A recent New York Times analysis authored by Roni Caryn Rabin examined the current scientific and clinical understanding of cannabis use, particularly in the context of reduced medical cannabis restrictions in the U.S.

Earlier in April, the White House announced it would reclassify certain medical cannabis products from Schedule I to Schedule III under U.S. federal law. According to the analysis article, currently there is a limited number of cannabis-related medications that have received FDA approval, primarily for chemotherapy-induced nausea, AIDS-related wasting syndrome, and certain seizure disorders.

According to the analysis article, current evidence for medical cannabis is strongest in pain management, with many patients reporting improved coping and quality of life despite only modest reductions in pain intensity. However, organizations such as the International Association for the Study of Pain do not recommend cannabis as a first-line treatment because of limited evidence and the potential for adverse effects including dizziness, drowsiness, and nausea.

Furthermore, the article also notes that although medical cannabis has been authorized in many U.S. states for a broad range of conditions, evidence supporting its effectiveness for disorders such as PTSD, Parkinson’s disease, glaucoma, ALS, anxiety, and insomnia remains limited. Organizations including the American Psychiatric Association and sleep medicine societies have cautioned against its use for psychiatric and sleep-related conditions because of insufficient evidence and potential mental health risks.

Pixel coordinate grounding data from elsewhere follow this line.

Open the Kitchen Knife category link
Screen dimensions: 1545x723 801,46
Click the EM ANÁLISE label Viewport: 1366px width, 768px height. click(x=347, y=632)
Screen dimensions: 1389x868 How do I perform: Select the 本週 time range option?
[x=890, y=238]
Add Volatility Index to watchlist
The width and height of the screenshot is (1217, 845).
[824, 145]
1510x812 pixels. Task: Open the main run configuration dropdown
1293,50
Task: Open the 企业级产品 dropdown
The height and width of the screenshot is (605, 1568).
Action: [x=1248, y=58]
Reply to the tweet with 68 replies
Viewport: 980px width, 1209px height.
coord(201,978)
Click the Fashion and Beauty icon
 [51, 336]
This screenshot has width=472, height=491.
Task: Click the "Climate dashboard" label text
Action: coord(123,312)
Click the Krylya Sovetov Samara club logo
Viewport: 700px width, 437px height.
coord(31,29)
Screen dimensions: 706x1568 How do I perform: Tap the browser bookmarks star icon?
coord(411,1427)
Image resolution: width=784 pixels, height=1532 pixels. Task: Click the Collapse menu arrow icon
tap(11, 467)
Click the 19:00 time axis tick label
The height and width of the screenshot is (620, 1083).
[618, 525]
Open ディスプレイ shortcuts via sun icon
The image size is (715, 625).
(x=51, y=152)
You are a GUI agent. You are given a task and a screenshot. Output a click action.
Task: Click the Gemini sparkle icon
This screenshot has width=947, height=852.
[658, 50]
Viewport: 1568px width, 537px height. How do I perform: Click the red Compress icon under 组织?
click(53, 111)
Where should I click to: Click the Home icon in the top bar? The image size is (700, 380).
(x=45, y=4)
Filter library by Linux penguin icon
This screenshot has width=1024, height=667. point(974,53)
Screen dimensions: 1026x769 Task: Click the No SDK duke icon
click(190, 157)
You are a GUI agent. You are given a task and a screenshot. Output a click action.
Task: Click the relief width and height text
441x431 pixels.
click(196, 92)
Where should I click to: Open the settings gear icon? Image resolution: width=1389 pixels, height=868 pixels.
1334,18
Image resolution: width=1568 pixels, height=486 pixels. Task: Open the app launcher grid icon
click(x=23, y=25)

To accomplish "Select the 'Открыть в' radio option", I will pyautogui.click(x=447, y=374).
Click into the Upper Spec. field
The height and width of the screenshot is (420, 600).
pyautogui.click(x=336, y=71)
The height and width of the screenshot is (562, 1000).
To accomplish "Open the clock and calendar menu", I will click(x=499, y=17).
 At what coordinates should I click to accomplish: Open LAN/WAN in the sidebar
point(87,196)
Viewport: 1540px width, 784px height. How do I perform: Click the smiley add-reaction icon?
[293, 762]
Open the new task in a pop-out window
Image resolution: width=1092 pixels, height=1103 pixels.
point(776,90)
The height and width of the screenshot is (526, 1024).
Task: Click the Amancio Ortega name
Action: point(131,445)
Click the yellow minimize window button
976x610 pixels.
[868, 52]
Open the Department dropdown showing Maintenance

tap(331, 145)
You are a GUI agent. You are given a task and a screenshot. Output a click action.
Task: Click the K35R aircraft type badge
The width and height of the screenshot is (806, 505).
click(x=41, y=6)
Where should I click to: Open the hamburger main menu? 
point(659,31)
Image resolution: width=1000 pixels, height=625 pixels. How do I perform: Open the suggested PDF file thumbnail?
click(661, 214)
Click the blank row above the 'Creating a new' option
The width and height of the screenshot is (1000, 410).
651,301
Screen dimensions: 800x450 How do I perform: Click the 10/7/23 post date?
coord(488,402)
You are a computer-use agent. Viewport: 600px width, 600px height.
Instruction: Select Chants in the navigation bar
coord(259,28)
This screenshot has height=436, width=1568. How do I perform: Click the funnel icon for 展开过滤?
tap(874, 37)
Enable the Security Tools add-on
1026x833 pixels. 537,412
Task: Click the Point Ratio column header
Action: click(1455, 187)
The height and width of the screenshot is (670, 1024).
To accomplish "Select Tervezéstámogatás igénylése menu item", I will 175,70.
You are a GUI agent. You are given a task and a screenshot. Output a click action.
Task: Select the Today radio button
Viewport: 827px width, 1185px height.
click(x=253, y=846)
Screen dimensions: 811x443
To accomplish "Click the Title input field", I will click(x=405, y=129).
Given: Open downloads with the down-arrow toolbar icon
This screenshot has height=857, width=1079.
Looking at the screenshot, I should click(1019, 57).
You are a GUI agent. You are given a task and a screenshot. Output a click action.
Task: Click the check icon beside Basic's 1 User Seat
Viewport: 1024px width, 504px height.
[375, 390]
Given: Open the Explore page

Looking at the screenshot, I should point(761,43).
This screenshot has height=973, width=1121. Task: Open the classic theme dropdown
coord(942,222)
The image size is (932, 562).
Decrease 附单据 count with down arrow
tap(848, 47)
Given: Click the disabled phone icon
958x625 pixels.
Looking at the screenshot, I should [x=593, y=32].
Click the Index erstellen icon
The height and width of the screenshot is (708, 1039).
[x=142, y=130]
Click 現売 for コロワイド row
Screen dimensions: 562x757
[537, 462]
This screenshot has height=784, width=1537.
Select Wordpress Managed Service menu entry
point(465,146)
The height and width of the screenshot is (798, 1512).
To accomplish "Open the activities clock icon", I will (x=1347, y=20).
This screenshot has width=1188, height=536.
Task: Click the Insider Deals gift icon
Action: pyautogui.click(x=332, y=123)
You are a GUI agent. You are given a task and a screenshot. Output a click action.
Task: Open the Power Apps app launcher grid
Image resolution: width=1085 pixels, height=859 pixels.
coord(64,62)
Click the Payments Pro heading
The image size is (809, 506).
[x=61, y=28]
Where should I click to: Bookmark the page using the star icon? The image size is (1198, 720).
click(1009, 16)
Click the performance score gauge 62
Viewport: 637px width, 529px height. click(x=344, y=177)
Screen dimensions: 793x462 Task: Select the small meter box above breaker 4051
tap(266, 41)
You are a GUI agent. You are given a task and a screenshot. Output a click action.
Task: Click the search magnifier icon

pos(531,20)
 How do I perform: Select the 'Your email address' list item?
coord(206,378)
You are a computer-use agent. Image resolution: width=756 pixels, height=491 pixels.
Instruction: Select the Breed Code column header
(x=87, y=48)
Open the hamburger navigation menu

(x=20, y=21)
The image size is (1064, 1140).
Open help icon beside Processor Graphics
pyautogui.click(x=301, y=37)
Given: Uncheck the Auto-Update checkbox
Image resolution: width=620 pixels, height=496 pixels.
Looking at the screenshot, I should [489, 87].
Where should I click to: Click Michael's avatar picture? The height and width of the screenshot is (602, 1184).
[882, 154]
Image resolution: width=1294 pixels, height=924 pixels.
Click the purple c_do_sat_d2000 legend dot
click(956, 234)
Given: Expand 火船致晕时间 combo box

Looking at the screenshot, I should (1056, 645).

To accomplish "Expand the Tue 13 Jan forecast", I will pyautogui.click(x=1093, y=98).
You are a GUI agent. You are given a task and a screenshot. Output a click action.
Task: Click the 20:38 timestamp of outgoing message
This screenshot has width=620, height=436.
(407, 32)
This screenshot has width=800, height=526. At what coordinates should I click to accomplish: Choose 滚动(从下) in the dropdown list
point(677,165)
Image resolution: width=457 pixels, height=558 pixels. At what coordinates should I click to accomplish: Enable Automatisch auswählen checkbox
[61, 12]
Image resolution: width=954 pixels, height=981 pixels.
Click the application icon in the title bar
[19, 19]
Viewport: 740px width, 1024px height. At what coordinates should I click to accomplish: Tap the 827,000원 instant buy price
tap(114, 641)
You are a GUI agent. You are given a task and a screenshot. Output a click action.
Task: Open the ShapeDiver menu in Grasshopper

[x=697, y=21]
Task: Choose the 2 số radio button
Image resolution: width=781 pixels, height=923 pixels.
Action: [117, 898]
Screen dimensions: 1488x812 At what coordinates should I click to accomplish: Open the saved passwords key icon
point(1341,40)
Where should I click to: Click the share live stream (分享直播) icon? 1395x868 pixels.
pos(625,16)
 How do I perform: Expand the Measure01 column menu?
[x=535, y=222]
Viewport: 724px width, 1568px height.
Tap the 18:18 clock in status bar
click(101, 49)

Modern cannabis products contain substantially higher THC concentrations than those available decades ago, with rising potency associated with an increased risk of cannabis use disorder and dependence. Evidence also suggests that individuals who begin using cannabis during adolescence, have underlying mental health conditions, or a family history of substance use disorders may be at greater risk of adverse psychiatric outcomes and mortality. “It’s more potent than you might realize,” wrote Rabin.

In addition, the article also discussed the importance of discussing cannabis use with healthcare providers, since it may interact with prescription medications and has been associated with increased risks of cardiovascular, psychiatric, and respiratory complications, as well as cannabinoid hyperemesis syndrome. Furthermore, variability in cannabis formulations and THC concentrations makes dosing difficult and limits the applicability of older clinical studies using lower-potency products.

Finally, pregnant and breastfeeding women are advised to avoid cannabis because of potential risks to fetal development and adverse birth outcomes. Adolescents may also be particularly vulnerable, as cannabis use during brain development has been associated with cognitive impairment, dependence, and an increased risk of psychosis.